__Exercise set__
- 1) Condense the interview paragraph beginning "When making video work" into a short bulleted list that keeps its main facts.
- 2) Write out the passage of the interview starting at "A. Since I was" and ending at "I already had.".

INTERVIEW WITH BEN GROSSI

Q. Have you always had an interest in making art? Have you always been interested in making digital/video art?

A. Since I was a young kid have have been invested in making. I have always loved using my hands to build and craft things, finding a satisfaction in the labor. My first experience with art was illustration, drawing my friends as cartoon characters… things like that. Eventually my interest evolved into a passion for drawing, and eventually simple woodworking. At roughly the same time, I was introduced to shooting and editing video through skateboarding. My friends and I would make skate videos and upload them on YouTube, a practice which introduced me to social media and probably sowed seeds for the concepts that I now explore in my work. I wasn’t very invested in making video work in the studio until partway through undergraduate, when I realized that I was under utilizing a skill set that I already had.

Q. Can you tell us about what your process is like? Do you work using an archive of images, videos, and sounds, etc.?

A. When making video work, I usually begin by amassing a large quantity of raw material— video and audio clips and images— in loose relation to my subject, often using online video converters to download appropriated content from YouTube and other streaming sites as well as taking screen captures while using various applications (Google Earth, most recognizably). A lot of play takes place in the initial editing process. Images are mixed and matched; visual information is erased, conflated or isolated in either calculated or entirely arbitrary ways. Most frames of the final work will have passed through several editing programs, a process which allows me to spend time with each clip and assess its parts. This allowance for play and experimentation (namely the quicksand-dirty smashing together of loaded imagery rather than working from an outline or storyboard) permits rich new meaning to arise. While stitching together the work, I will fill in the gaps with additional content, reaching outside of the original collection of source material to build bridges, or to finish punchlines. It’s a dynamic and engaging, albeit sometimes unpredictable, way to work.

__Dataset excerpts__
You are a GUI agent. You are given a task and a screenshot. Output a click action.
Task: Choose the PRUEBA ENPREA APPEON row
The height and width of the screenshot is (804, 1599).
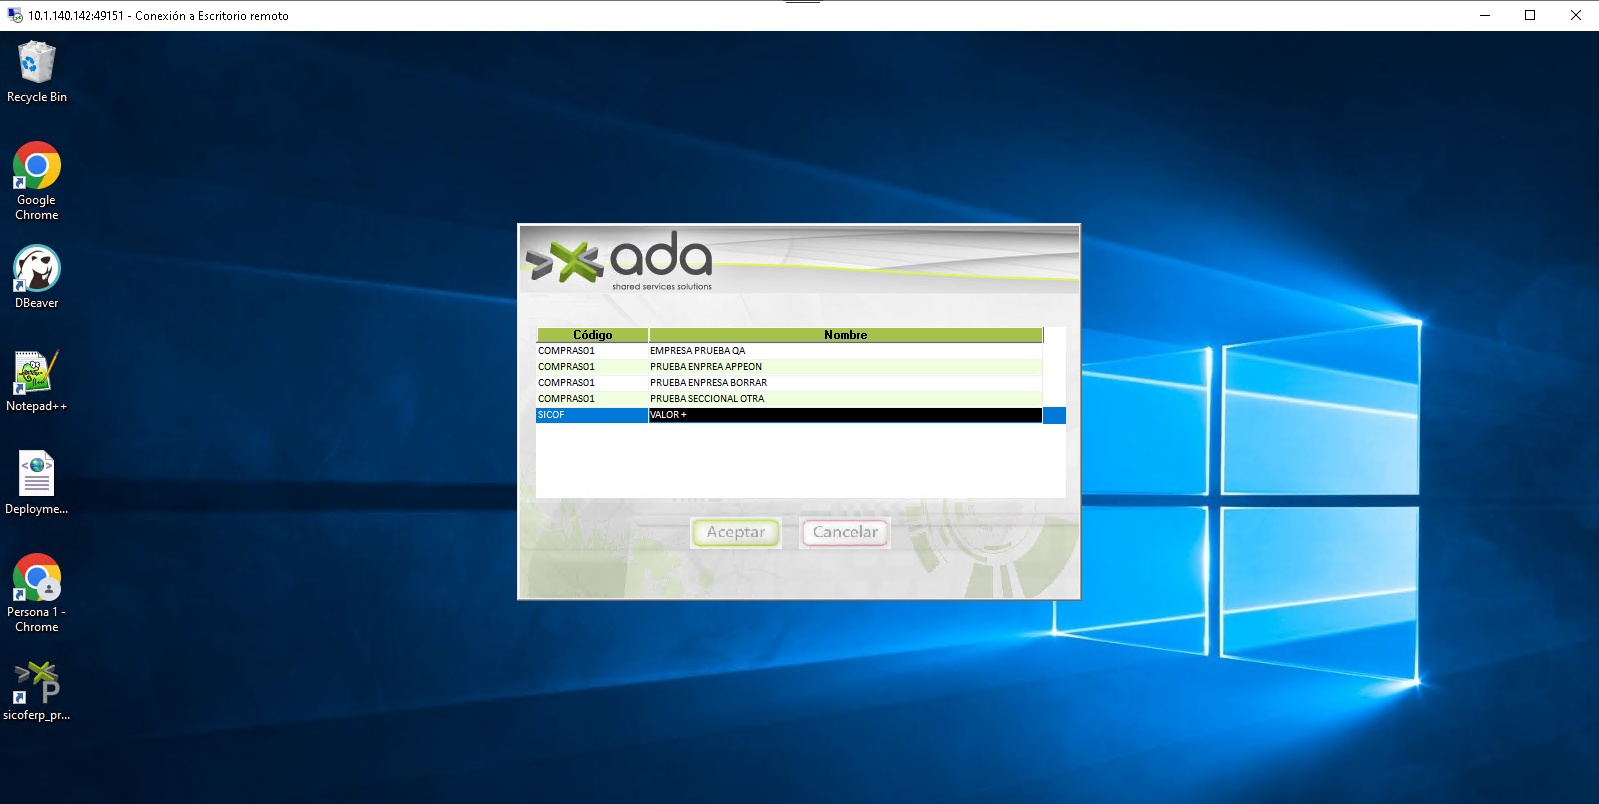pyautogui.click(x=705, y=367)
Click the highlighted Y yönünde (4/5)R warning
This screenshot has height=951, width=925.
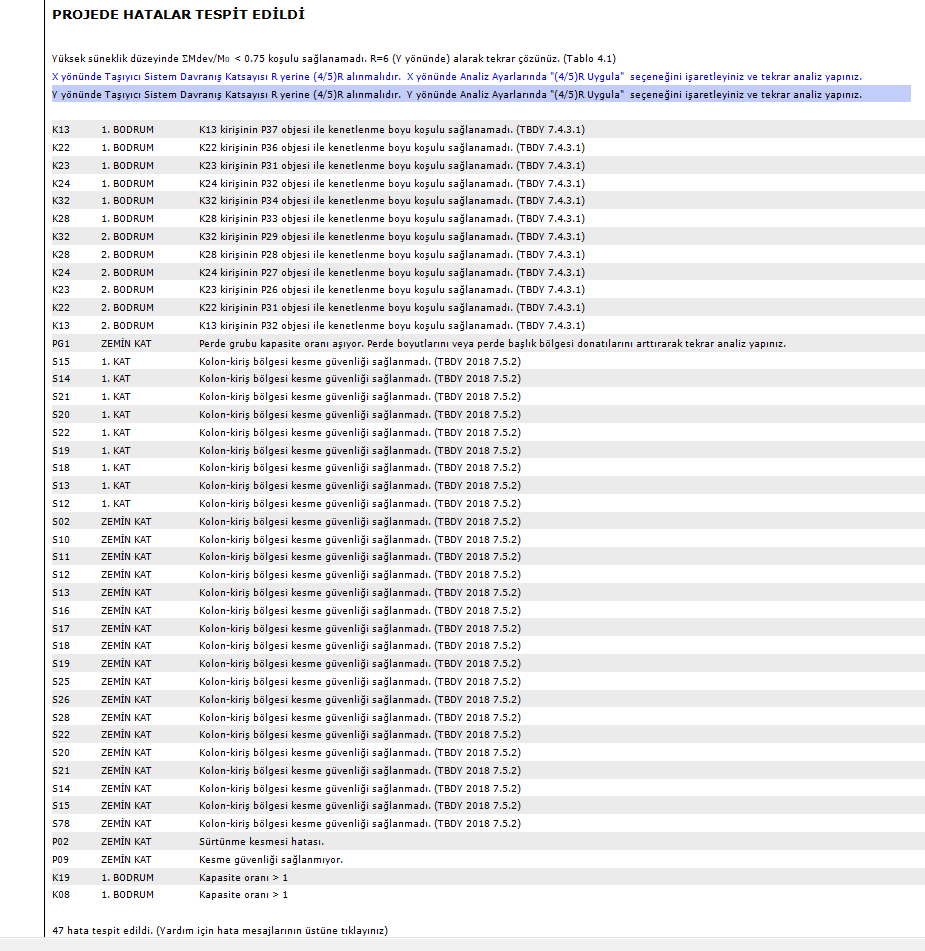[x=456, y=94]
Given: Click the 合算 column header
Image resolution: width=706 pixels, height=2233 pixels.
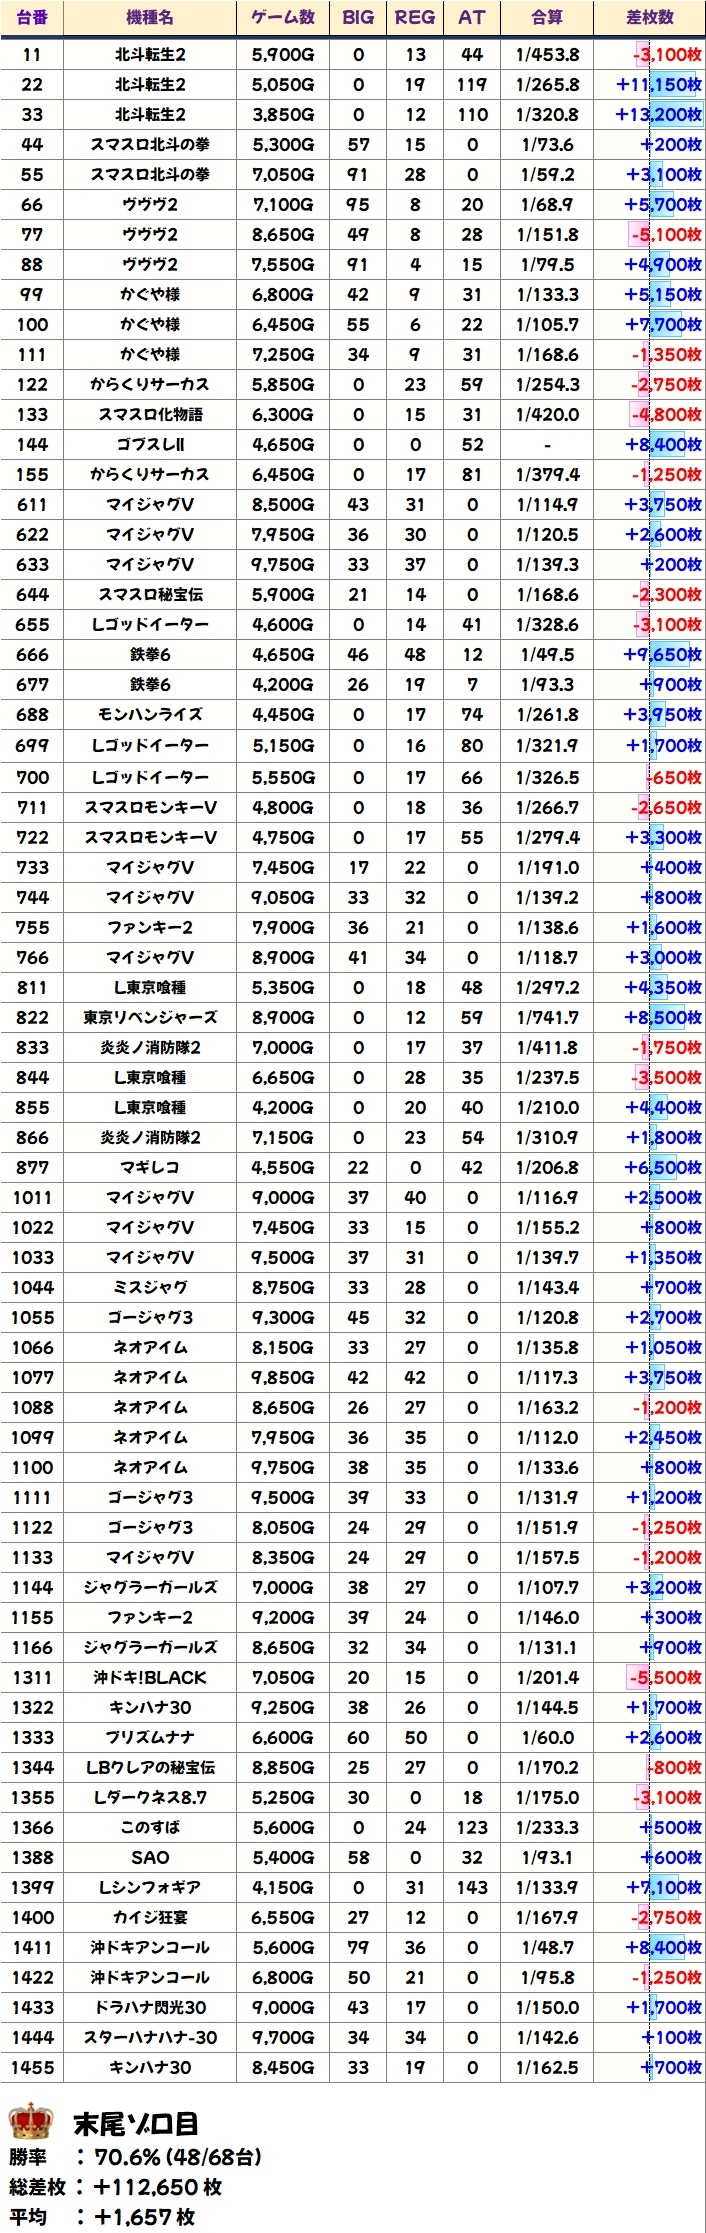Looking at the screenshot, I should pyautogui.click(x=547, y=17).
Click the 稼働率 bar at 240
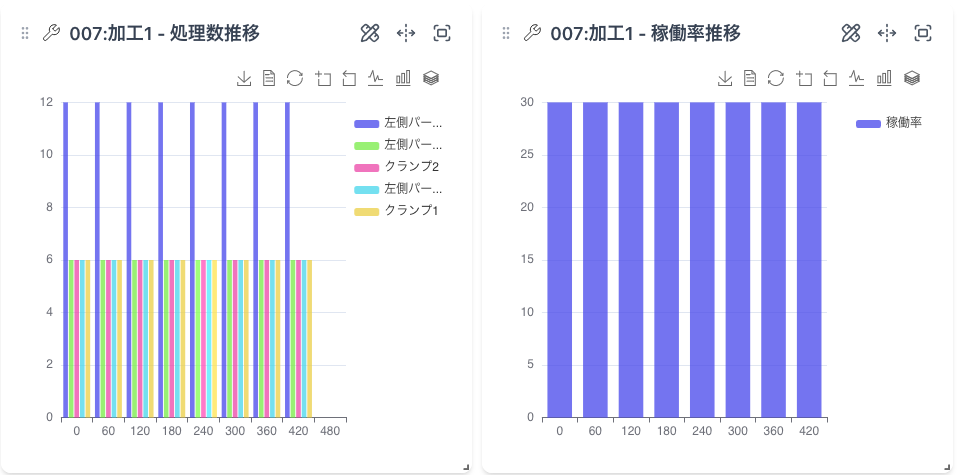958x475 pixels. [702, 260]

__Solution set__
- 1)
- Starts by gathering a large amount of raw material (video and audio clips and images) loosely related to the subject.
- Downloads appropriated content from YouTube and other streaming sites with online video converters, and takes screen captures in applications such as Google Earth.
- Plays a lot in the initial edit: mixing and matching images, and erasing, conflating or isolating visual information, whether calculated or arbitrary.
- Passes most frames through several editing programs, which allows time with each clip to assess its parts.
- Experiments by smashing loaded imagery together instead of working from an outline or storyboard, letting rich new meaning arise.
- While stitching the work together, fills gaps with content from outside the original source material to build bridges or finish punchlines.
- Calls the method dynamic and engaging, though sometimes unpredictable.

- 2)
A. Since I was a young kid have have been invested in making. I have always loved using my hands to build and craft things, finding a satisfaction in the labor. My first experience with art was illustration, drawing my friends as cartoon characters… things like that. Eventually my interest evolved into a passion for drawing, and eventually simple woodworking. At roughly the same time, I was introduced to shooting and editing video through skateboarding. My friends and I would make skate videos and upload them on YouTube, a practice which introduced me to social media and probably sowed seeds for the concepts that I now explore in my work. I wasn’t very invested in making video work in the studio until partway through undergraduate, when I realized that I was under utilizing a skill set that I already had.